> **What you should do**: Reproduce the following git commit messages word for word, from the first line to the last.

> **Provided text**:
In commit 259ccb6cc3 ("merge-recursive: rename merge_options argument
from 'o' to 'opt'", 2019-04-05), I renamed a bunch of function
arguments in merge-recursive.c, but forgot to make that same change to
merge-recursive.h. Make the two match.
Signed-off-by: Elijah Newren <newren@gmail.com>
Signed-off-by: Junio C Hamano <gitster@pobox.com>
It is not at all clear what 'mr' was supposed to stand for, at least not
to me. Pick a clearer name for this variable.
Signed-off-by: Elijah Newren <newren@gmail.com>
Signed-off-by: Junio C Hamano <gitster@pobox.com>
merge_trees(), merge_recursive(), and merge_recursive_generic() in
their function headers used four different names for the merge base or
list of merge bases they were passed:
* 'common'
* 'ancestors'
* 'ca'
* 'base_list'
They were able to refer to it four different ways instead of only three
by using a different name in the signature for the .c file than the .h
file. Change all of these to 'merge_base' or 'merge_bases'.
Signed-off-by: Elijah Newren <newren@gmail.com>
Signed-off-by: Junio C Hamano <gitster@pobox.com>
No substantive code change, just add some line breaks to fix lines that
have grown in length due to various refactorings. Most remaining lines
of excessive length in merge-recursive include error messages and it's
not clear that splitting those improves things.
Signed-off-by: Elijah Newren <newren@gmail.com>
Signed-off-by: Junio C Hamano <gitster@pobox.com>
write_tree_from_memory() appeared to be a merge-recursive special that
basically duplicated write_index_as_tree(). The two have a different
signature, but the bigger difference was just that write_index_as_tree()
would always unconditionally read the index off of disk instead of
working on the current in-memory index. So:
* split out common code into write_index_as_tree_internal()

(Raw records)

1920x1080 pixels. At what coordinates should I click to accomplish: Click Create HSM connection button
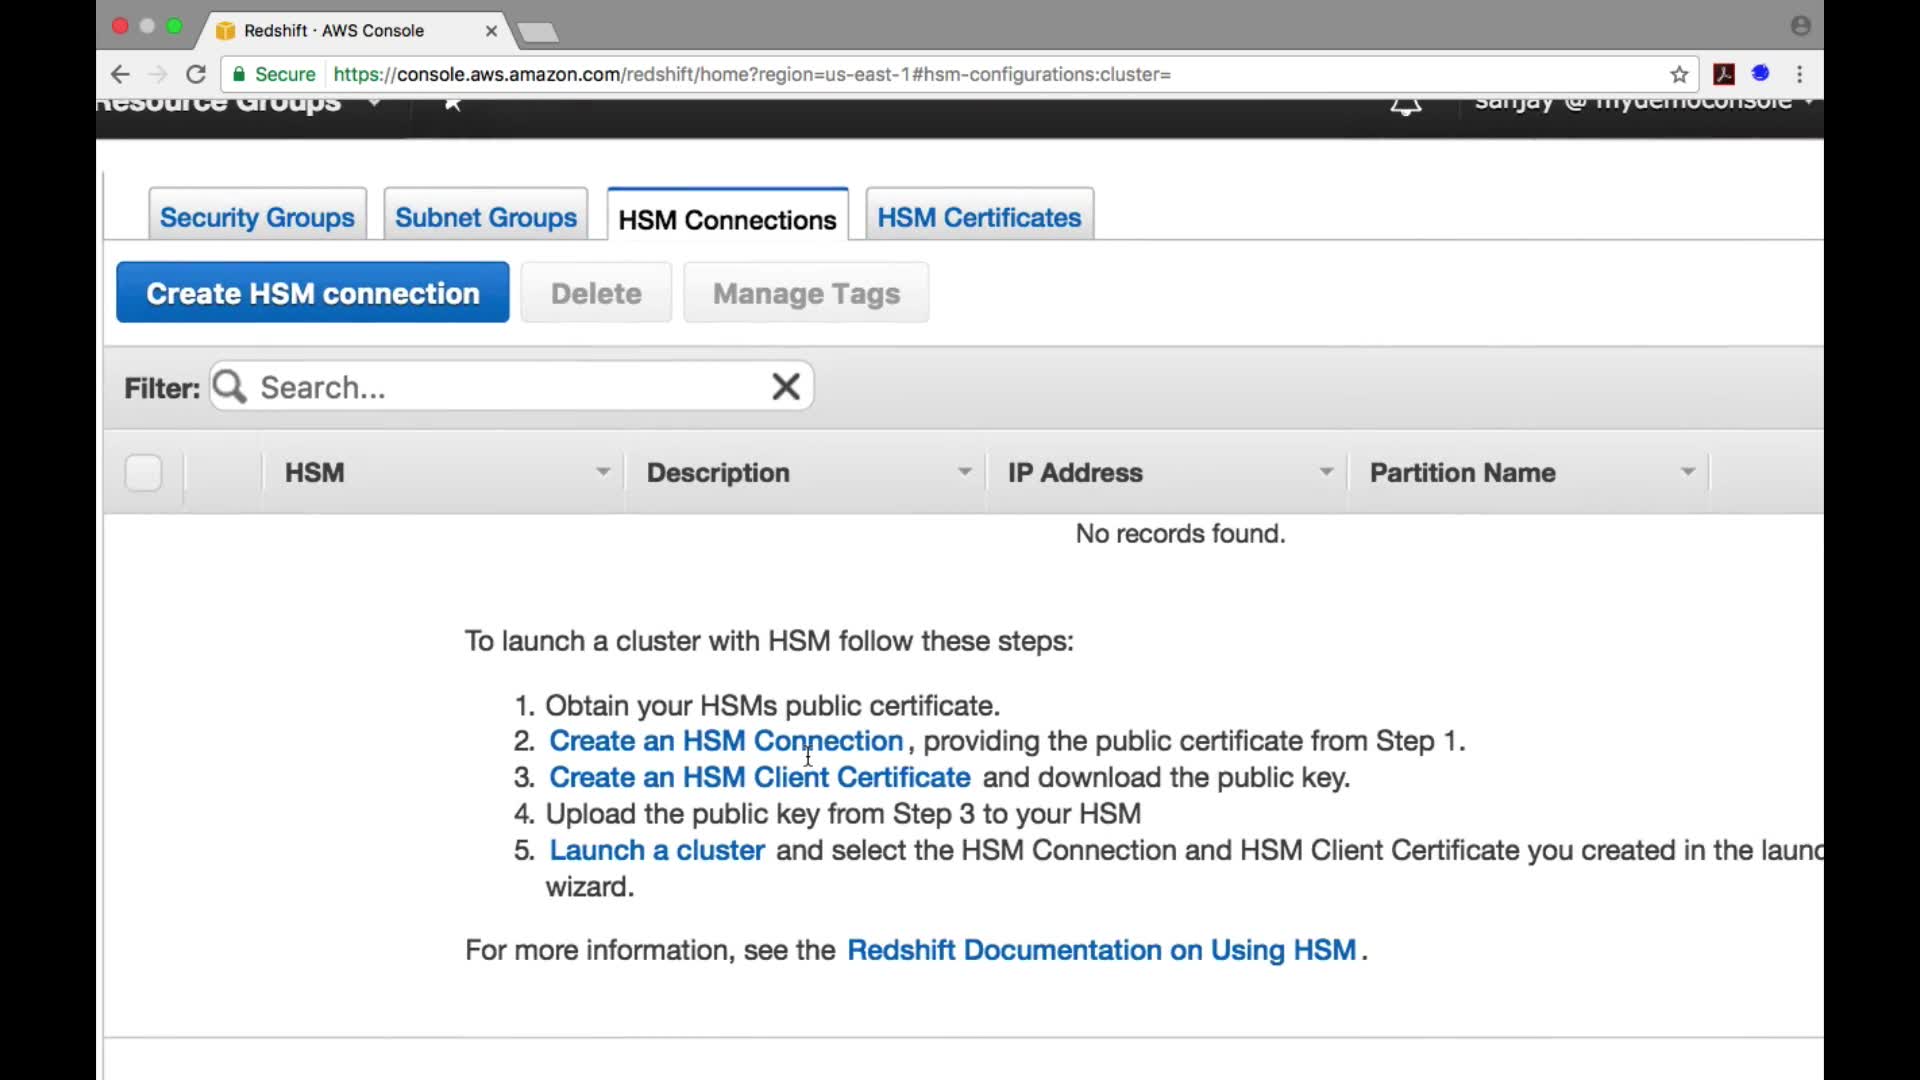(312, 293)
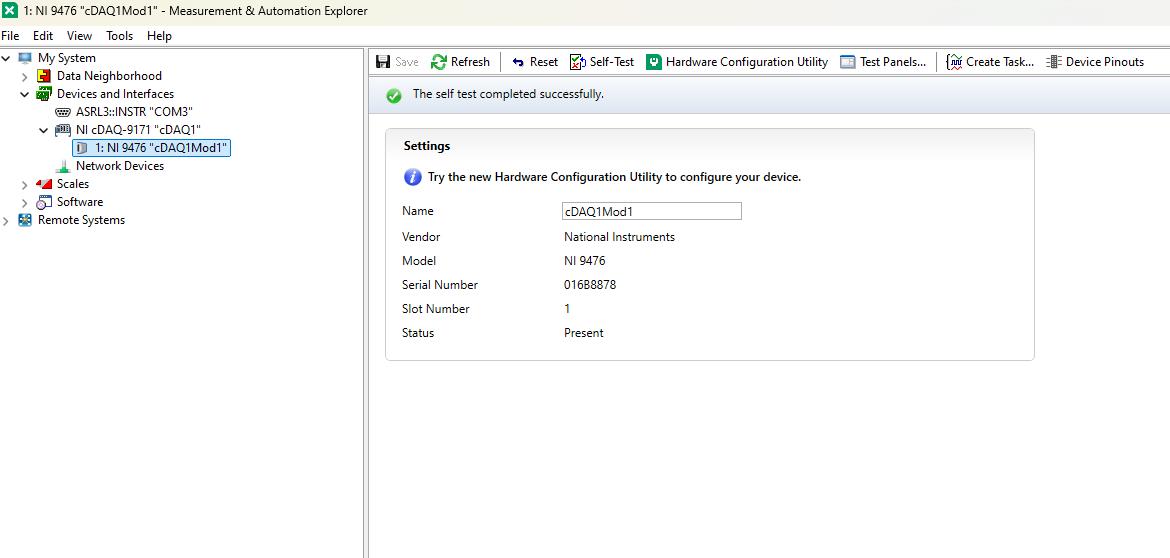Expand the Remote Systems node
The image size is (1170, 558).
(x=7, y=220)
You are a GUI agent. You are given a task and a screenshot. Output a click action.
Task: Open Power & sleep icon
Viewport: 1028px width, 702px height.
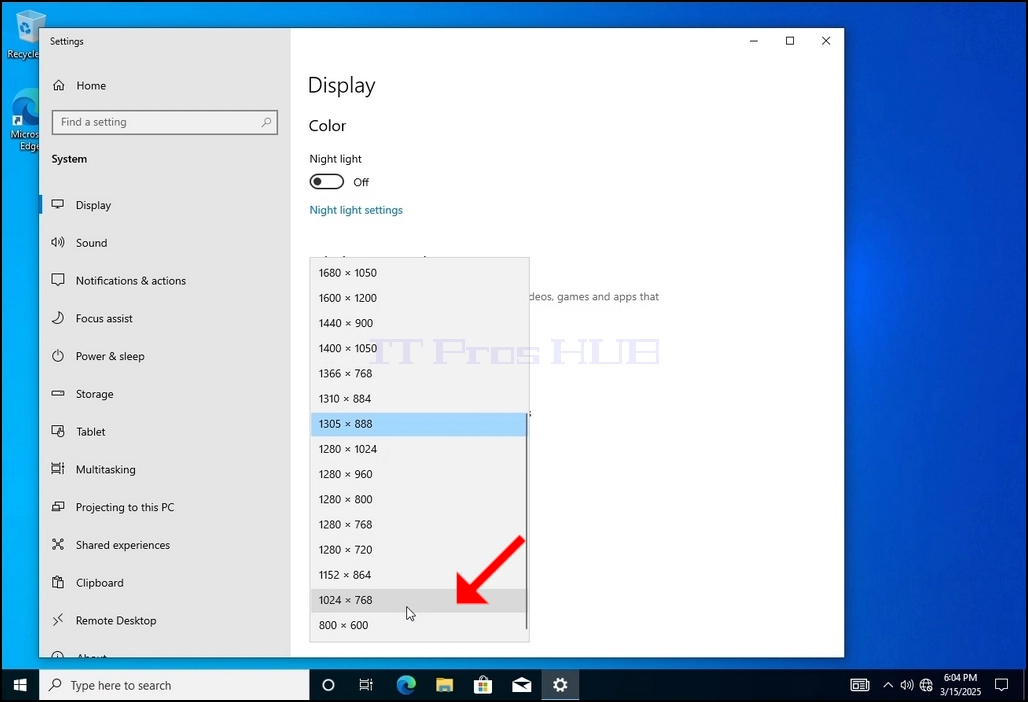pos(58,356)
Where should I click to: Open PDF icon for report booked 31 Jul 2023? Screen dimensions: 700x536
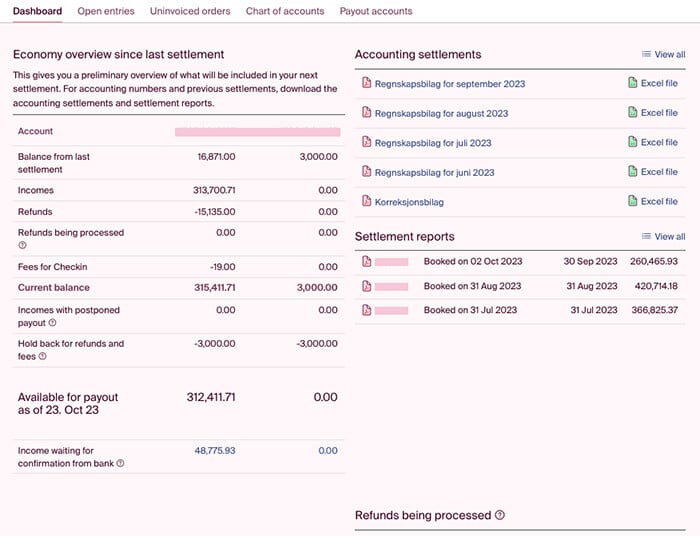click(367, 310)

> **Answer for the task**:
In commit 259ccb6cc3 ("merge-recursive: rename merge_options argument
from 'o' to 'opt'", 2019-04-05), I renamed a bunch of function
arguments in merge-recursive.c, but forgot to make that same change to
merge-recursive.h. Make the two match.
Signed-off-by: Elijah Newren <newren@gmail.com>
Signed-off-by: Junio C Hamano <gitster@pobox.com>
It is not at all clear what 'mr' was supposed to stand for, at least not
to me. Pick a clearer name for this variable.
Signed-off-by: Elijah Newren <newren@gmail.com>
Signed-off-by: Junio C Hamano <gitster@pobox.com>
merge_trees(), merge_recursive(), and merge_recursive_generic() in
their function headers used four different names for the merge base or
list of merge bases they were passed:
* 'common'
* 'ancestors'
* 'ca'
* 'base_list'
They were able to refer to it four different ways instead of only three
by using a different name in the signature for the .c file than the .h
file. Change all of these to 'merge_base' or 'merge_bases'.
Signed-off-by: Elijah Newren <newren@gmail.com>
Signed-off-by: Junio C Hamano <gitster@pobox.com>
No substantive code change, just add some line breaks to fix lines that
have grown in length due to various refactorings. Most remaining lines
of excessive length in merge-recursive include error messages and it's
not clear that splitting those improves things.
Signed-off-by: Elijah Newren <newren@gmail.com>
Signed-off-by: Junio C Hamano <gitster@pobox.com>
write_tree_from_memory() appeared to be a merge-recursive special that
basically duplicated write_index_as_tree(). The two have a different
signature, but the bigger difference was just that write_index_as_tree()
would always unconditionally read the index off of disk instead of
working on the current in-memory index. So:
* split out common code into write_index_as_tree_internal()